06.07.2009 - 01:00 | Son Güncellenme:
Filiz Aygündüz Paris
Paris Charles De Gaulle Havaalanı... Pasaport kontrol gişesindeki memur “Merhaba” diyor Türkçe olarak. Dillerine olan sadakatleriyle bilinen Fransızlardan birinin yaptığı bu Türkçe karşılama şaşırtıcı olmakla birlikte, Fransa’da mevsimlerden Türkiye olduğunu da işaret ediyor. 30 Haziran’da yapılan basın toplantısında ‘Mevsim’in, Türkiye - Fransa ilişkilerine etkisini değerlendirirken “9 ayda bir çocuk doğar” diyen Fransız Kültür Bakanı Frederic Mitterand’ın sözünü ettiği süreç duyulmaya başlamış.
77 şehir, 400’ü aşan etkinlik
‘Dokuz ayın sonunda nasıl bir çocuk?’ doğacak bilinmez ama görünen o ki 1 Temmuz 2009 - 30 Mart 2010 arasında, 77 şehrinde Türk kültürünü ve sanatını tanıtmaya yönelik 400’den fazla etkinliğe ev sahipliği yapacak Fransa’da Türk Mevsimi iki halk arasındaki samimiyeti geliştirmeye aday.
Meydanda 10 bin kişi
Fransa Dışişleri Bakanlığı’nın davetlisi olarak geldiğimiz Paris’te bir grup gazeteci, önceki akşam saat 20.00’de Trocadore Meydanı’na gidiyoruz.

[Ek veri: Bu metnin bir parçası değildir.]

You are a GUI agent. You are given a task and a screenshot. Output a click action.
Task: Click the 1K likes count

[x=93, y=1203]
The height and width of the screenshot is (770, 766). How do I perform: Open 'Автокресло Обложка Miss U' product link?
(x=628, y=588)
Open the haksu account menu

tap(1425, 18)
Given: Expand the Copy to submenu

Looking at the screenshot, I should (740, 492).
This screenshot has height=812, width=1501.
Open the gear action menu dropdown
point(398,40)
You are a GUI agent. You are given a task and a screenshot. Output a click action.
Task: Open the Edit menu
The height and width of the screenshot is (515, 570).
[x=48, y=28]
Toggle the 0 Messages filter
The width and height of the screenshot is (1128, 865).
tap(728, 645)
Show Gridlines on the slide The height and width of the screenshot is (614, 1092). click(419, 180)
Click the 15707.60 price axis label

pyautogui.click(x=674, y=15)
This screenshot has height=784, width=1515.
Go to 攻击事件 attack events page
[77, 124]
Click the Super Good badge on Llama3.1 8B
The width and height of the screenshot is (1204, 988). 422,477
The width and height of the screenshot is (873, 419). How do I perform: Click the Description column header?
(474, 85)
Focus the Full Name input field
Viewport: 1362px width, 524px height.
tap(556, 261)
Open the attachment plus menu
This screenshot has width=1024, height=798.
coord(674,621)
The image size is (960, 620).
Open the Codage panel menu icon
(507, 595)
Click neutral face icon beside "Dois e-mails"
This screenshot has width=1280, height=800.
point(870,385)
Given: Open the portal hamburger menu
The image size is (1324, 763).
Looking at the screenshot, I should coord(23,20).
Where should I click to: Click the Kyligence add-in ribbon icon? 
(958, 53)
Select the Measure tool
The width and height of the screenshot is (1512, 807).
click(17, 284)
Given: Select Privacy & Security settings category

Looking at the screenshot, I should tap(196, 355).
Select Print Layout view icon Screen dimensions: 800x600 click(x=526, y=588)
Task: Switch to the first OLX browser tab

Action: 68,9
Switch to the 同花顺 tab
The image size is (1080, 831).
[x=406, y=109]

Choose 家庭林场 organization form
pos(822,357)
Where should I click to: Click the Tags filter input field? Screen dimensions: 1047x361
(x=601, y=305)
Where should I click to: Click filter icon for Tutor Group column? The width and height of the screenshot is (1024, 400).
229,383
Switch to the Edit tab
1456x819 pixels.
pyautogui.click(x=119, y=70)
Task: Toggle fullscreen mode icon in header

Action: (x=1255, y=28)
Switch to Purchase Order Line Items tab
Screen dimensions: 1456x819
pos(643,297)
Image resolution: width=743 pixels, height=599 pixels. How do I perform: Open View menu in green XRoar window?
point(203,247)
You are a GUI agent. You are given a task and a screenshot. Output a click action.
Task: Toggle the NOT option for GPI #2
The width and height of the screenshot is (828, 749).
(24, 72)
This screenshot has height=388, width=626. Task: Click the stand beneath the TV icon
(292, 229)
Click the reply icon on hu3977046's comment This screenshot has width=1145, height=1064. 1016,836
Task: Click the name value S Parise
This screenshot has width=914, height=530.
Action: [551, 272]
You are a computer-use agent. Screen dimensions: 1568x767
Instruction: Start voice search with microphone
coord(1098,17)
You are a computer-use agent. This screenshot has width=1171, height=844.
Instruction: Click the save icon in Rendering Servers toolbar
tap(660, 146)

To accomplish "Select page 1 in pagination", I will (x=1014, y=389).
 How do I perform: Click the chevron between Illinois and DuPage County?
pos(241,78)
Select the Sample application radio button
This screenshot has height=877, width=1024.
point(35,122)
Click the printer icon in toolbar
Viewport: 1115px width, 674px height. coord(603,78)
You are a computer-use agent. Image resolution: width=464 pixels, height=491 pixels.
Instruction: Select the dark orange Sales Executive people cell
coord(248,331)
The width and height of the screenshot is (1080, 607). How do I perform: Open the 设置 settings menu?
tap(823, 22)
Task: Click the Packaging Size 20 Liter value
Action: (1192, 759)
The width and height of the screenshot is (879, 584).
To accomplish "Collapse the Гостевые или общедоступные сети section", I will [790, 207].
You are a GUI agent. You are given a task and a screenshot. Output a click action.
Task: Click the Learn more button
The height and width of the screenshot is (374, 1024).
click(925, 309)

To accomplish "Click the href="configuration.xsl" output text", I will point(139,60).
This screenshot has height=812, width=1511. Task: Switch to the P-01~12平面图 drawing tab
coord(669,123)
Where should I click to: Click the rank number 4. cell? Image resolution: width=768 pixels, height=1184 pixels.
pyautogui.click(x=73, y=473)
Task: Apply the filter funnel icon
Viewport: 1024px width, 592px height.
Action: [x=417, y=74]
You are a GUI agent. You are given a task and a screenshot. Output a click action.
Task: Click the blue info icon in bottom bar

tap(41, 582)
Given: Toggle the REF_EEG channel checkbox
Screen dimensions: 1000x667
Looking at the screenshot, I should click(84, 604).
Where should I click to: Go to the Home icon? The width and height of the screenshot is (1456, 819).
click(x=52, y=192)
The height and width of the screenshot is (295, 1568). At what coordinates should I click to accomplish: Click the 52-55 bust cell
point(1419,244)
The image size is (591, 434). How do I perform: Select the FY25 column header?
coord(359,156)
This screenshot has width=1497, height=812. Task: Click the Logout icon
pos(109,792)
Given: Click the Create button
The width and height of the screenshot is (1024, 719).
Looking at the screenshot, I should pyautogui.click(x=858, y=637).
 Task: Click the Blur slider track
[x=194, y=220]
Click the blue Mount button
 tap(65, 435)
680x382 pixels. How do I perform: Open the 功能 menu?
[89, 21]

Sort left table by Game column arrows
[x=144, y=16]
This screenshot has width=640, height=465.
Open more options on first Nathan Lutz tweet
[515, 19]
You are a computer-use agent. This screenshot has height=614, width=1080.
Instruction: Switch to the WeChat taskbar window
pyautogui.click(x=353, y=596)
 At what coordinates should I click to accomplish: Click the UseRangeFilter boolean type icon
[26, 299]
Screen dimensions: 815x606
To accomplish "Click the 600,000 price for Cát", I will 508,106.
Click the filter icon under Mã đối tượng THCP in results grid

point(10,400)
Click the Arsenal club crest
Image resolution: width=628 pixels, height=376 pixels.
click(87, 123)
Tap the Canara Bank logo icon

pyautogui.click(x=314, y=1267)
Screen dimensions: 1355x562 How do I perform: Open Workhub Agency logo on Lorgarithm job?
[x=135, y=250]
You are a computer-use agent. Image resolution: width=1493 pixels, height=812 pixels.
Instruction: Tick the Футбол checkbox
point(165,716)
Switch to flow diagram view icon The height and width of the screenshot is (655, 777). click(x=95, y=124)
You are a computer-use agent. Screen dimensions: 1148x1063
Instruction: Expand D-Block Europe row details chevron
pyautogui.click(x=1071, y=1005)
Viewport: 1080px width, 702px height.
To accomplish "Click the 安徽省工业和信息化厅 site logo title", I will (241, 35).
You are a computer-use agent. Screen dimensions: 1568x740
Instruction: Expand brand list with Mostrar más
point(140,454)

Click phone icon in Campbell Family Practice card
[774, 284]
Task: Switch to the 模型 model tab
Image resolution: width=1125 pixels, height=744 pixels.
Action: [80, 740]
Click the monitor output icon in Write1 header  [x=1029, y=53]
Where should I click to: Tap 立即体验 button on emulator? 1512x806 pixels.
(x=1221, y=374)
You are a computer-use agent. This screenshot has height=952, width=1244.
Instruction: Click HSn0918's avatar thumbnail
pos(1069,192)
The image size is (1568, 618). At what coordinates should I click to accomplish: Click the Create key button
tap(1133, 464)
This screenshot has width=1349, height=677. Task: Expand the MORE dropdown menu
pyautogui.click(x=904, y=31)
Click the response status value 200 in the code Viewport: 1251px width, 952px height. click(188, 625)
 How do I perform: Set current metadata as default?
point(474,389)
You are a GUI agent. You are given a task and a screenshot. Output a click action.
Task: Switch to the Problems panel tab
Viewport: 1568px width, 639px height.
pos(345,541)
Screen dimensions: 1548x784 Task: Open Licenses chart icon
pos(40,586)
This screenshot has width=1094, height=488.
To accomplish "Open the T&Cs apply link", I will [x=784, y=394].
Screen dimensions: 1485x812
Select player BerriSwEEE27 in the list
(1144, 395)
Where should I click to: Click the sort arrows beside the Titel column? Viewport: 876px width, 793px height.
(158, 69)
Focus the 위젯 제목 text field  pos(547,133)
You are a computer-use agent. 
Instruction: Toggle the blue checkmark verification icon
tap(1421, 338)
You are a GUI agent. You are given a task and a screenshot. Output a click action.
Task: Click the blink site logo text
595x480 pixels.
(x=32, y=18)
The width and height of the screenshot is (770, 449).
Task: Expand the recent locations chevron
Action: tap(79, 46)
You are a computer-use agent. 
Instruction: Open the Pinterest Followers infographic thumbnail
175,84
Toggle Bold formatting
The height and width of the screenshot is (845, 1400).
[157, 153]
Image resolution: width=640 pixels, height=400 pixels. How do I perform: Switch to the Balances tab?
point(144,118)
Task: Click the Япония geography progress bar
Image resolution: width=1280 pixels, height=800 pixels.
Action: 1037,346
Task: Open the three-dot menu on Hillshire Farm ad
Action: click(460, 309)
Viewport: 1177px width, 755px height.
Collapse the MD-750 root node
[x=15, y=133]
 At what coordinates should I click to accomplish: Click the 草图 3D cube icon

Mevsim, az sonra Mercan Dede konseri ve Anadolu Ateşi gösterisiyle perdelerini açacak. Paris’in olduğu kadar dünyanın da en önemli meydanlarından biri sayılan Eyfel Kulesi manzaralı Trocadore’ye kurulan sahnenin önünde, ellerinde Türk bayrakları, çok sayıda izleyici var. Çocuklar ve gençlerin bir kısmı meydandaki havuzda mayo ve bikinileriyle güzel ve sıcak bir Paris akşamının tadını çıkarıyor. Meydanda toplanan yaklaşık 10 bin kişinin çoğunluğu Fransa’da yaşayan Türklerden oluşuyor. Her yıl yaklaşık 60 milyon turistin ziyaret ettiği Paris’in ziyaretçi çeşitliliğinden de nasibini almış topluluk: Farklı ülkelerden gelen turistler fotoğraf makineleriyle meydanda turlayıp neler olduğunu anlamaya çalışıyor. Öndeki gruplar ayakta konserin başlamasını beklerken “Beyaz, kırmızı en büyük Türkiye” sloganlarıyla, gerideki kalabalık çimenlere yayılmış durumda. Çoluk çocuk ailece gelmişler. Yerlere örtüler sermiş kimileri. Tam bir piknik havası... Çaylar demlenmiş, patates salatası, domates, peynir, haşlanmış yumurta... Gençler gruplar halinde meydanda dolaşıyor. Onların olduğu bölümlerde daha ziyade İstanbul’da bir açık hava konseri öncesinin bildik görüntüleri...
Eve dönmüş gibiydiler...
Herkes halinden memnun. Konuştuklarımızın bir kısmı, etkinliğin yeterince duyurulmadığından, son dakikada haberdar olduklarından söz ediyor; Mevsim’in Fransa basınında yeterince yer bulmadığından... “Fransa pek de duyulmasını istemiyor” kulisleri yapanlar bile var. Ama kimileri de hazırlıklar sırasında bizzat görev alacak kadar konuya hâkim. Daha dün bir bugün iki, önümüzde koca bir 9 ay var; zaman geçtikçe daha görünür olacak ‘çocuk’ görüşü de yaygın.
Mevsim’i otobüslere asılan reklamlardan öğrendiğini söyleyen Cezayir asıllı bir Fransız, 9 ay sürecek etkinliklerin Türkiye’nin AB üyeliği sürecinde etkili olacağını vurguluyor; aynı zamanda Fransızların kafasındaki Türk resminin daha çağdaş karelerle değişmesi konusunda da... Yıllar önce Galatasaray Lisesi’nde öğretmenlik yapmış bir Fransız da Mevsim’in halkların birbirine daha fazla yakınlaşmasına olanak sağlayacağını vurguluyor; politik arenada olan bitenin bu dostluğu bağlamayacağını...
Gece saat 22.00... Havada bitmeyen bir kuzey aydınlığı. Eyfel ışıl ışıl. Barkovizyona yansıtılan görüntüsünün önünde Mercan Dede ve Anadolu Ateşi...
“Eve dönmüş” gibi Türkler. “Hasret giderdik bir parça” diyorlar.